« C’est ingérable » : pourquoi Linus Torvalds tape du poing sur la table face à l’IA
Ce dimanche 17 mai 2026, à l’occasion de la publication du noyau Linux 7.1-rc4, Linus Torvalds a tapé du poing sur la table. La raison ? La mailing list dédiée à la sécurité du noyau Linux est en train de craquer sous le poids des rapports de bugs automatisés par intelligence artificielle. La situation est alarmante.
Bugs dans le noyau Linux : des doublons à la pelle…
L’utilisation massive des outils IA pour la détection de bugs dans le noyau Linux rend la situation compliquée, je dirais même ingérable, pour reprendre les propos de Linus Torvalds. En effet, dans le message qui accompagne la sortie de Linux 7.1-rc4, il affirme : “Le flot incessant de rapports IA a rendu la liste de sécurité pratiquement ingérable, avec d’énormes redondances dues au fait que différentes personnes identifient les mêmes problèmes avec les mêmes outils. Les gens passent tout leur temps à simplement transférer les informations aux bonnes personnes ou à répondre « cela a déjà été corrigé il y a une semaine/un mois » en renvoyant vers la discussion publique.”.
Ce qui résume bien la situation. Certaines personnes analysent le code du noyau Linux, identifient une faille de sécurité et pensent qu’elle est exclusive. Néanmoins, il est probable qu’une personne ait fait la même découverte quelques heures plus tôt… Tout cela crée des signalements en doublons, voire en triplons.

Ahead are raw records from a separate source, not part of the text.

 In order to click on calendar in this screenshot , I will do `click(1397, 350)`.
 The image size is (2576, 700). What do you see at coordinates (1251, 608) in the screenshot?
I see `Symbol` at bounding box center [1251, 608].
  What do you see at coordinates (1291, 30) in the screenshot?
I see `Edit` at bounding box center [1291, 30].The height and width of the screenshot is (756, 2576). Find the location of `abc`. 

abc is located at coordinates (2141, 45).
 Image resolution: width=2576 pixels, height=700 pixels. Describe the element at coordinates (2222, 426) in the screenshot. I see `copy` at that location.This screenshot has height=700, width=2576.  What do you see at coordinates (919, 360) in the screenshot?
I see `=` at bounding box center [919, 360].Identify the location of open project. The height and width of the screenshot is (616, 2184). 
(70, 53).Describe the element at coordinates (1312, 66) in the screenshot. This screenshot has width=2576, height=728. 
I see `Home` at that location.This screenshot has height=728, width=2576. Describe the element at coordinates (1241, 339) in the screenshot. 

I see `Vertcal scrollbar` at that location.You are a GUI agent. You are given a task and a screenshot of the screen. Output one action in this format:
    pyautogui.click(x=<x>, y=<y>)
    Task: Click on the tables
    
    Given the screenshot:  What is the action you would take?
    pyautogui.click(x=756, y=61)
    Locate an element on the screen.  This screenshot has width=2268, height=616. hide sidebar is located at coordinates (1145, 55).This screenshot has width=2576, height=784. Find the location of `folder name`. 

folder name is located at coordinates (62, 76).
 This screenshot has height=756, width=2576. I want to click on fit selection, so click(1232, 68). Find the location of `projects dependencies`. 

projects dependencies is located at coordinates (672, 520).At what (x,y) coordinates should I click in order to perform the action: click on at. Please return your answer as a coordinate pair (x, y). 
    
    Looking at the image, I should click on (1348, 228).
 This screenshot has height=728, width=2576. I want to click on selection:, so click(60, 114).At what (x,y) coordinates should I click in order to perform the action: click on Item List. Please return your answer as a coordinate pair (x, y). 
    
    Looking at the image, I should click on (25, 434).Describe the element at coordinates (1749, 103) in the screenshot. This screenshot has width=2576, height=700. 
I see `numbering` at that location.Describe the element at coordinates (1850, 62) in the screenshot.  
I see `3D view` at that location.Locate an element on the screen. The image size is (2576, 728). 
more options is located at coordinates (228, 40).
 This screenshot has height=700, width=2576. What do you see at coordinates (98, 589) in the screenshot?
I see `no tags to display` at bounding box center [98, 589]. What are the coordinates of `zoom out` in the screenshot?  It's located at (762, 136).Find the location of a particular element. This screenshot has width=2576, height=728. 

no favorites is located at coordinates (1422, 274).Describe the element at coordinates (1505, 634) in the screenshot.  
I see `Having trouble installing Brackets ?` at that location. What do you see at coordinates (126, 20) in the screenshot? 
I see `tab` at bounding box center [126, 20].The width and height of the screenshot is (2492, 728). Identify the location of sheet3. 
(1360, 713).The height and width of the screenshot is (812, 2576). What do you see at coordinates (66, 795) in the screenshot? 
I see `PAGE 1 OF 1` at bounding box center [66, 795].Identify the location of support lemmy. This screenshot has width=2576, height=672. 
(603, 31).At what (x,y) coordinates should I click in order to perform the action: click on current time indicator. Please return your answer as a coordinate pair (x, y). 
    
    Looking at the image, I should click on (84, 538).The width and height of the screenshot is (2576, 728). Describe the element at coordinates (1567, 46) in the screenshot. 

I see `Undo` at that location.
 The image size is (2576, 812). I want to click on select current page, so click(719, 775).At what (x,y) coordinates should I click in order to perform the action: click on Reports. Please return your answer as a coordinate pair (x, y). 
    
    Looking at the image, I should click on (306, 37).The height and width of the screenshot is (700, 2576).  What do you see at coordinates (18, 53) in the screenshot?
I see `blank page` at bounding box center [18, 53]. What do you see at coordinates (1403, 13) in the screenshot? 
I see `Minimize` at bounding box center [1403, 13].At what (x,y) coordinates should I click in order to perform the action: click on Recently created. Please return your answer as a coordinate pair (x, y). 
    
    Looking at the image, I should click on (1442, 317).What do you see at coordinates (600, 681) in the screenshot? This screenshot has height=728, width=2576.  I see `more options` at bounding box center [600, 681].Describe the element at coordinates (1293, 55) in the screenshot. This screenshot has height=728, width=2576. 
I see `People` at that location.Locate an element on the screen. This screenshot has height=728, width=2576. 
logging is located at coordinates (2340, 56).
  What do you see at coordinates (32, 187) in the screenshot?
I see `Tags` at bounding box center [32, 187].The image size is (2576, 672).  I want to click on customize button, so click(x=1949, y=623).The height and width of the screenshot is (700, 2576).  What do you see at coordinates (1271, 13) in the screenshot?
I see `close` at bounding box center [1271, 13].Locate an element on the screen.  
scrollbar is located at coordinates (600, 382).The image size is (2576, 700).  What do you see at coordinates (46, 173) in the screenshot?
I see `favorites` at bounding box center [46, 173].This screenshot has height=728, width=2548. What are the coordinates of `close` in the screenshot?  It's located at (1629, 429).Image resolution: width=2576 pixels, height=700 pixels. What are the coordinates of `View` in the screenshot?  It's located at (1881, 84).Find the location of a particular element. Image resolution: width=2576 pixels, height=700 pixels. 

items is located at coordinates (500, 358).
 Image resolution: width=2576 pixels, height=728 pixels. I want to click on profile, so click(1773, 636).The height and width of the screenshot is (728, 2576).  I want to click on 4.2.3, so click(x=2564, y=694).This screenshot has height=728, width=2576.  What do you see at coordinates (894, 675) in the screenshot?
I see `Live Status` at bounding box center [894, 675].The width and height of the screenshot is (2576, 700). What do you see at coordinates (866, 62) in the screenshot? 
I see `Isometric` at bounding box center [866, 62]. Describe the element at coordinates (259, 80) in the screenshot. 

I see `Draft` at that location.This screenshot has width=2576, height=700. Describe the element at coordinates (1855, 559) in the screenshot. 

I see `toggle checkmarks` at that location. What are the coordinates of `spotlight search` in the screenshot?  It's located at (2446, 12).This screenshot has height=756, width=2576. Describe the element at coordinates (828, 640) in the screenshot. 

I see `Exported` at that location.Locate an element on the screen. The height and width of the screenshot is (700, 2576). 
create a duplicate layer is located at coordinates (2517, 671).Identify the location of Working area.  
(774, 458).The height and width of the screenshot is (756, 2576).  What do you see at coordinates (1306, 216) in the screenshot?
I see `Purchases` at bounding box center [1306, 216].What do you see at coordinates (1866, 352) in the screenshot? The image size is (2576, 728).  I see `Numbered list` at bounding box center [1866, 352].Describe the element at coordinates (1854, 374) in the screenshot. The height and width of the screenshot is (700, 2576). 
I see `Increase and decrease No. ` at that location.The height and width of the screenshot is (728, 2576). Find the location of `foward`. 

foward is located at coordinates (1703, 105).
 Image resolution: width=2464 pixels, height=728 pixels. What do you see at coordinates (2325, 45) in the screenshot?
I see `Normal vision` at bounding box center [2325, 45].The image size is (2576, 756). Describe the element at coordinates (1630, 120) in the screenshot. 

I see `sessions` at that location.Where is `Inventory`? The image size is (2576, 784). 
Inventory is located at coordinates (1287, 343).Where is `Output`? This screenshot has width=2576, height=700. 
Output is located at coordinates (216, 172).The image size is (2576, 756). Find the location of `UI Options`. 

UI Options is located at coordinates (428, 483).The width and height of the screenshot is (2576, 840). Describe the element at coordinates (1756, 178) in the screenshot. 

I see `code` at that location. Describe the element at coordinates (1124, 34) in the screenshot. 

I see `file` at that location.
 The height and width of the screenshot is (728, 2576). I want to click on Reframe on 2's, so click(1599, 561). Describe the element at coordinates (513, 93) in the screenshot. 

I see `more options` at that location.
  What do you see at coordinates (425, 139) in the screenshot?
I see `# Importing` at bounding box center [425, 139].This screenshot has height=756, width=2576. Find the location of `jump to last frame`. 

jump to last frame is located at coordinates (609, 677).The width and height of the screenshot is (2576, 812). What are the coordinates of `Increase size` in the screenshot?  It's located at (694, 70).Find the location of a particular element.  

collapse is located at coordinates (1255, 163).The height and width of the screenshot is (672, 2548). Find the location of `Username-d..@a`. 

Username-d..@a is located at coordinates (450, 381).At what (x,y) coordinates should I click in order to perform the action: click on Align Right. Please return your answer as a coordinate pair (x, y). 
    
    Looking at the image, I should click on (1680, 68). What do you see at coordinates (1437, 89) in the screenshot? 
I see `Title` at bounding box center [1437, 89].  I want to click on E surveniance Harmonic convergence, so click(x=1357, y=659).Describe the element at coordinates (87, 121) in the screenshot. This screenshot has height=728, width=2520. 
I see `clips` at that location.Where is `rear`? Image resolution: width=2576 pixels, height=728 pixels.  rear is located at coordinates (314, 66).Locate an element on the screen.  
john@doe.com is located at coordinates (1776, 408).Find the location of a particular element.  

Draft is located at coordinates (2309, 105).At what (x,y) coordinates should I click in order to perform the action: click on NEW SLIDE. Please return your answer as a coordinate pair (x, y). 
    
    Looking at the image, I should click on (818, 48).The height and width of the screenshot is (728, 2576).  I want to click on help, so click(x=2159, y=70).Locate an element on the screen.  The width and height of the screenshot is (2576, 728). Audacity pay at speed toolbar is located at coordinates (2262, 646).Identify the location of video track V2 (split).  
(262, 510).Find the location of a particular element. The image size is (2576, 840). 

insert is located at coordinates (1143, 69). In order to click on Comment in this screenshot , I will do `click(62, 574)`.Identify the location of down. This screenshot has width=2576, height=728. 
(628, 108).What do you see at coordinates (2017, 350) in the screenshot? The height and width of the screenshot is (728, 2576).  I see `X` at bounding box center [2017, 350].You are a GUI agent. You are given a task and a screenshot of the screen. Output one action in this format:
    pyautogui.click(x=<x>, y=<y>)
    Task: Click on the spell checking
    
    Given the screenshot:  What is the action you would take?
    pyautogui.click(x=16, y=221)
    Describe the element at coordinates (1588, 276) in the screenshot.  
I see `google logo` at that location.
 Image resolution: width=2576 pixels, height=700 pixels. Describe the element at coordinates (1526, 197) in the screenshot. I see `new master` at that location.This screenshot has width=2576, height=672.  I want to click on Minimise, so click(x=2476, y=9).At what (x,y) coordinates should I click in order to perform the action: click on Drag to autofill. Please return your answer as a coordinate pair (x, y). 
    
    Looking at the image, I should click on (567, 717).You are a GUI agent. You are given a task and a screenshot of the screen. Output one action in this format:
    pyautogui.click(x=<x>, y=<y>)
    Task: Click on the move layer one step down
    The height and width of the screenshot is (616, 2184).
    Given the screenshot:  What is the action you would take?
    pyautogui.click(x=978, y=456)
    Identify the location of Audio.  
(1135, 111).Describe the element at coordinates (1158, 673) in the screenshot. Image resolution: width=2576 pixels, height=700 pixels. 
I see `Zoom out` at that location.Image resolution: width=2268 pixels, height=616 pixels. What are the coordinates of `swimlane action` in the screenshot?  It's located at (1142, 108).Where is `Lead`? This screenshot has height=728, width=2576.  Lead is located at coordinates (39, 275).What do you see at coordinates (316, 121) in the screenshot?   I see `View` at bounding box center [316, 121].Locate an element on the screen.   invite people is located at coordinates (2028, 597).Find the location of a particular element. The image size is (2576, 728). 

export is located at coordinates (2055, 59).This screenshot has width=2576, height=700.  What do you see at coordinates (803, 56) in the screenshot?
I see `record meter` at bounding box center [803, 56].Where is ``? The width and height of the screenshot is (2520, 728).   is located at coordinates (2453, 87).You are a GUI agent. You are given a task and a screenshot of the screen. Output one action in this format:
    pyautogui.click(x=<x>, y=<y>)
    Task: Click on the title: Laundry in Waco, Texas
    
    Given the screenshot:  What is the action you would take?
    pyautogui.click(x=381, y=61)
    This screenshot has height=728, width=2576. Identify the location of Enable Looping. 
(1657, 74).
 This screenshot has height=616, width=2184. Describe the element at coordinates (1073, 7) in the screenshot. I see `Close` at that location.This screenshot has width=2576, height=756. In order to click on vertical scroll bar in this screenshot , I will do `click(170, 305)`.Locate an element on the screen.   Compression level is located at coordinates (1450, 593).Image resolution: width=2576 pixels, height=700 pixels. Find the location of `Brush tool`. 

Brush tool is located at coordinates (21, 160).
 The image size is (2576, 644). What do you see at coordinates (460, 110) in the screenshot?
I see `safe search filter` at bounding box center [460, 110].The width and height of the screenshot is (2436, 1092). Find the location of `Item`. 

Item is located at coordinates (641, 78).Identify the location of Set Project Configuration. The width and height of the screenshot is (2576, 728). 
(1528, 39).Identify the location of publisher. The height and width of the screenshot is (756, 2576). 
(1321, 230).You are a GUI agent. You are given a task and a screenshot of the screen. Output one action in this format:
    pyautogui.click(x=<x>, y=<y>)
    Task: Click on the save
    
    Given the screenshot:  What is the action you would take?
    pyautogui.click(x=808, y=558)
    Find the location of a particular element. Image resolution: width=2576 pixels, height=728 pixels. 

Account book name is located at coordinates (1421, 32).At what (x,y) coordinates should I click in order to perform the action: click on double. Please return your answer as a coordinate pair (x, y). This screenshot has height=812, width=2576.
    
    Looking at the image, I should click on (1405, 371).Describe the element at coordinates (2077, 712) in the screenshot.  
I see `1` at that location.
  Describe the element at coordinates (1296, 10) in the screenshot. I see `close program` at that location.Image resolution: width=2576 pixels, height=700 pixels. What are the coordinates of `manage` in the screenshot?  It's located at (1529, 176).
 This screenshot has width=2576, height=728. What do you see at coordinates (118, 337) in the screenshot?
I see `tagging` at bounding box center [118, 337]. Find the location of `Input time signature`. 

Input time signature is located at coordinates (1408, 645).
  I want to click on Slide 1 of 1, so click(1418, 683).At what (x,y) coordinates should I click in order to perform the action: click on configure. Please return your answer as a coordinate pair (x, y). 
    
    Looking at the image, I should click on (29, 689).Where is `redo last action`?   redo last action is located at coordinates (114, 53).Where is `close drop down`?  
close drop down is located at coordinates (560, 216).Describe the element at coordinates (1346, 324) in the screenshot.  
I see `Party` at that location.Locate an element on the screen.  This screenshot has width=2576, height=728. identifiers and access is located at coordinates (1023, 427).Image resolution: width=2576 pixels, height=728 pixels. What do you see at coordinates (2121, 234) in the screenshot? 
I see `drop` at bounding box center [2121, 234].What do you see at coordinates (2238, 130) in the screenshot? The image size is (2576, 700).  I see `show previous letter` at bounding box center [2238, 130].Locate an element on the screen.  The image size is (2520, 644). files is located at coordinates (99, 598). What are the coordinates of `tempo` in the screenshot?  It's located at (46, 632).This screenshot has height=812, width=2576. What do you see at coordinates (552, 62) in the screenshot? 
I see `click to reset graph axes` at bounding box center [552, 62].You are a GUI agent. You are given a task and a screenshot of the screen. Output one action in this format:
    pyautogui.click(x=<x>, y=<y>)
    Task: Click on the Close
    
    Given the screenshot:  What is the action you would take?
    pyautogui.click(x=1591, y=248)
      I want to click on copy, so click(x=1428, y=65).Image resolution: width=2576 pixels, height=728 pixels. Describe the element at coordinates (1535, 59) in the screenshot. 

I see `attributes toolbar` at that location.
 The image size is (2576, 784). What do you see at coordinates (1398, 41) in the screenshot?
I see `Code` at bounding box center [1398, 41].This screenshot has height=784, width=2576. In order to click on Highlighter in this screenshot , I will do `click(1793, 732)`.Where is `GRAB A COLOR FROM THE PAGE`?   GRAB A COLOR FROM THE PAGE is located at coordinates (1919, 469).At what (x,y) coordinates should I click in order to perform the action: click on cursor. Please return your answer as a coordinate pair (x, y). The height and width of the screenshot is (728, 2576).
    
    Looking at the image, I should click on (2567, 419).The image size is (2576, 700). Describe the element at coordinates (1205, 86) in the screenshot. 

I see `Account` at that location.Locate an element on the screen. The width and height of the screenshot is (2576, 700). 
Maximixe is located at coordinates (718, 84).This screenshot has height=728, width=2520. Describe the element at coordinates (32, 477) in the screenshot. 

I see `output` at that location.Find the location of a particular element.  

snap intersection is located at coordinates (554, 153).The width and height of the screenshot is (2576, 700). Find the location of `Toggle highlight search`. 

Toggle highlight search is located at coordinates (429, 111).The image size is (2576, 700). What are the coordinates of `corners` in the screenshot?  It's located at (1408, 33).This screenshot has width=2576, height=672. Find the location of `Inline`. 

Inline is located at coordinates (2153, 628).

Chaque chercheur envoie son rapport, certainement en pensant bien faire, mais derrière il y a des humains en souffrance. Ce n’est pas surprenant puisqu’il n’y a jamais eu autant de rapports soumis, le modèle actuel pour les gérer n’est donc pas adapté.
Ainsi, une poignée d’humains en grande partie bénévoles passent du temps à trier ces montagnes de messages plutôt que de se consacrer réellement sur le développement du noyau Linux en lui-même.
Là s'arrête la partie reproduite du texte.